# How to Pi-mod your V6 without pins.



## James Ludlow (Dec 28, 2009)

Okay, so I've got my new Black V6 for Christmas and have been wondering if there's anyway to avoid using the pins to stop internal lockups. 

In a eureka moment, whilst sitting in the gents, it occured to me that the two "little little" tabs that are glued to the core stop lockups along x and y, and the pins stop along z. 

So all I've done, is put two "little little" tabs, with there little knobs still on, opposite to each other, along the axis that the pins would have been on. I have minimal clickage and zero lockups.
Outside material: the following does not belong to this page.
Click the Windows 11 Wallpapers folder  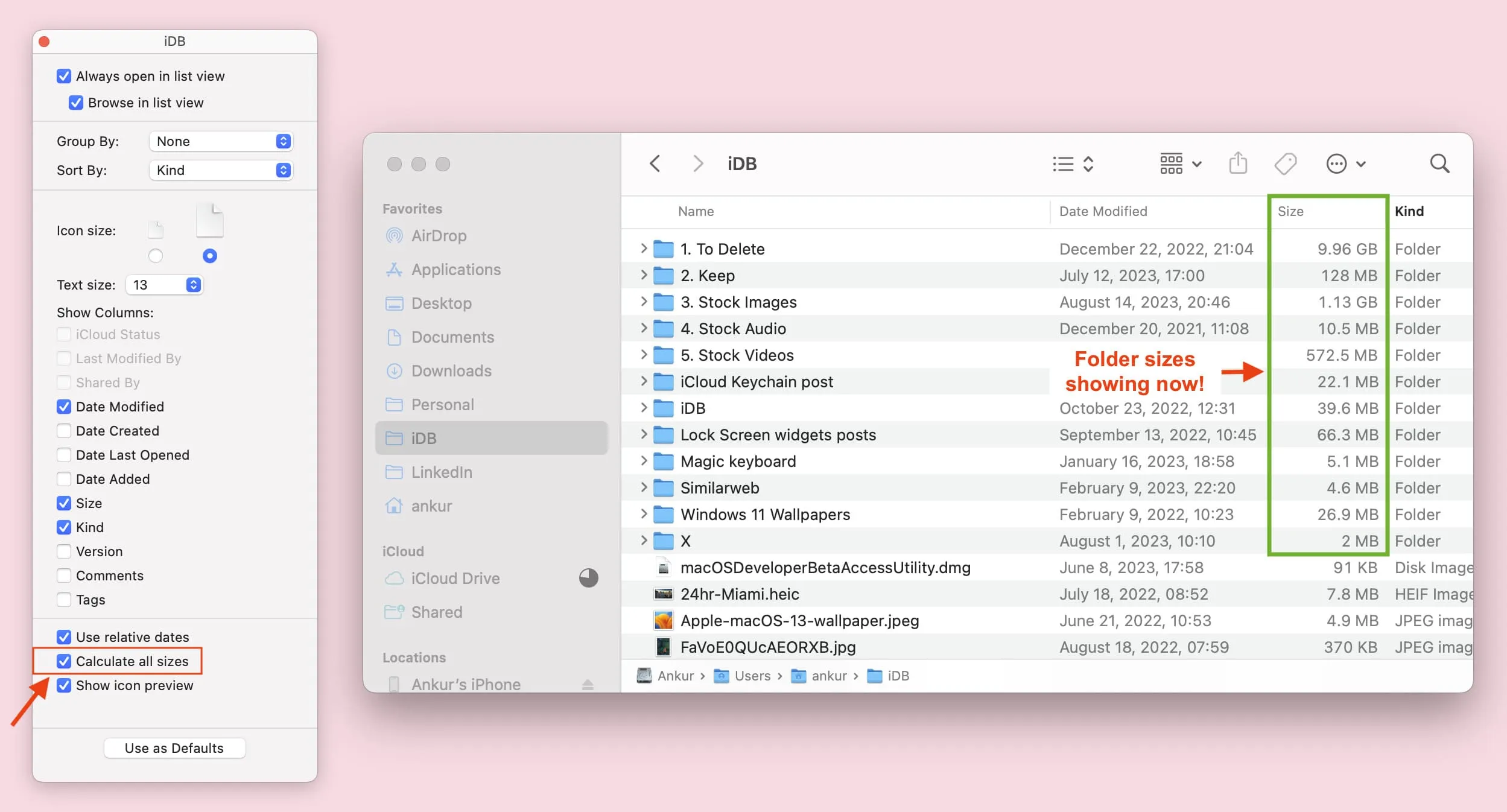(765, 514)
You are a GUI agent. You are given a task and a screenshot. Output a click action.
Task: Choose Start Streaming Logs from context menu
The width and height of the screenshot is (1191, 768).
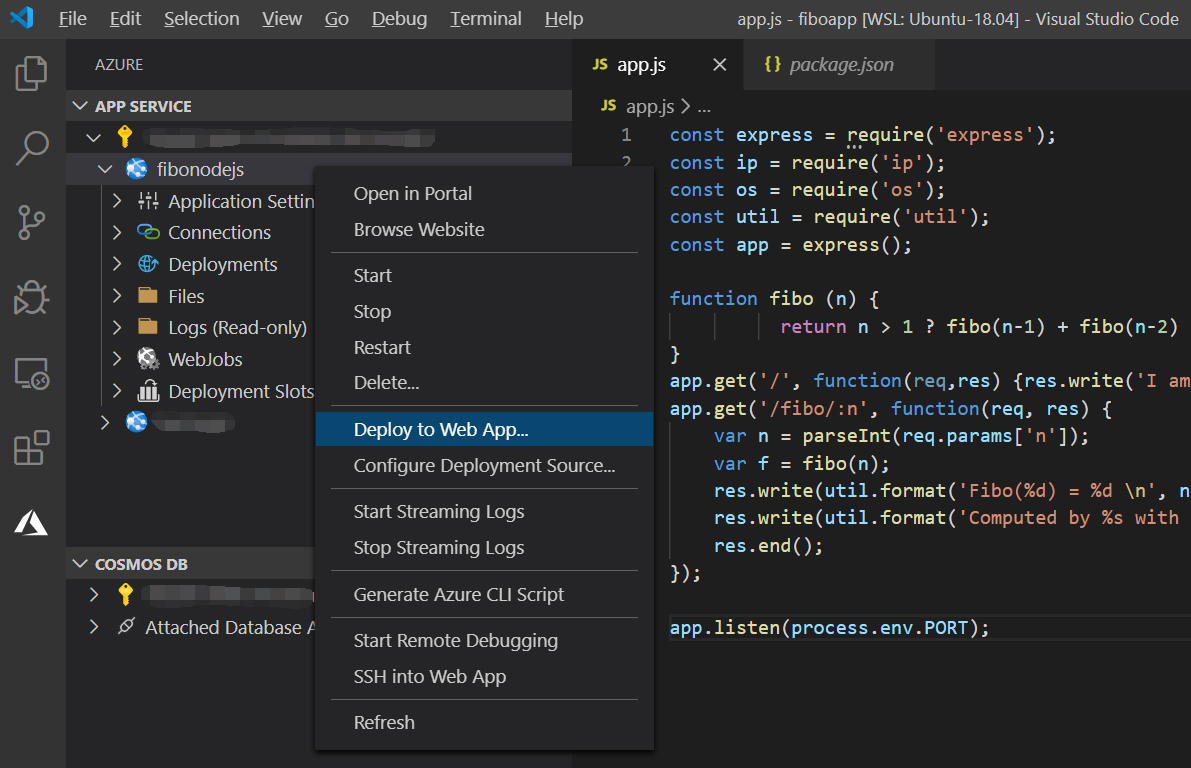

I will follow up with some pictures if anyone is unclear.

Merry Christmas everyone.

http://www.facebook.com/photo.php?pid=4574387&l=59e43e64dd&id=653204464

Okay,so glued tabs are on UF and UL. Black tabs are unmodded. The other black tabs are on yellow side.


----------



## 4Chan (Dec 28, 2009)

Embedded your picture.


----------



## Cheese_Board (Dec 28, 2009)

This won't work - what can happen is the glued internal pieces on the z axis can line up opposite to the ones on the x or y axis making the 3-layer turn on the x or y axis impossible to move. It's hard to explain in words, but memyselfandpi explains it pretty well in his video. This means your 6x6 is also illegal in competitions - some moves are impossible, if I understand correctly


----------



## 4Chan (Dec 28, 2009)

That was my conclusion as well.

I have a simple trick to combat the Z slice, since my 4x4 and 6x6 don't have pins.


----------



## James Ludlow (Dec 28, 2009)

Cheese_Board said:


> This won't work - what can happen is the glued internal pieces on the z axis can line up opposite to the ones on the x or y axis making the 3-layer turn on the x or y axis impossible to move. It's hard to explain in words, but memyselfandpi explains it pretty well in his video. This means your 6x6 is also illegal in competitions - some moves are impossible, if I understand correctly



Am I right in thinking that you think I have glued the z axis tabs? I haven't. They just sit as they would. The only difference is a haven't shave the bits off that click into the core. Thats why I say minimal clickage.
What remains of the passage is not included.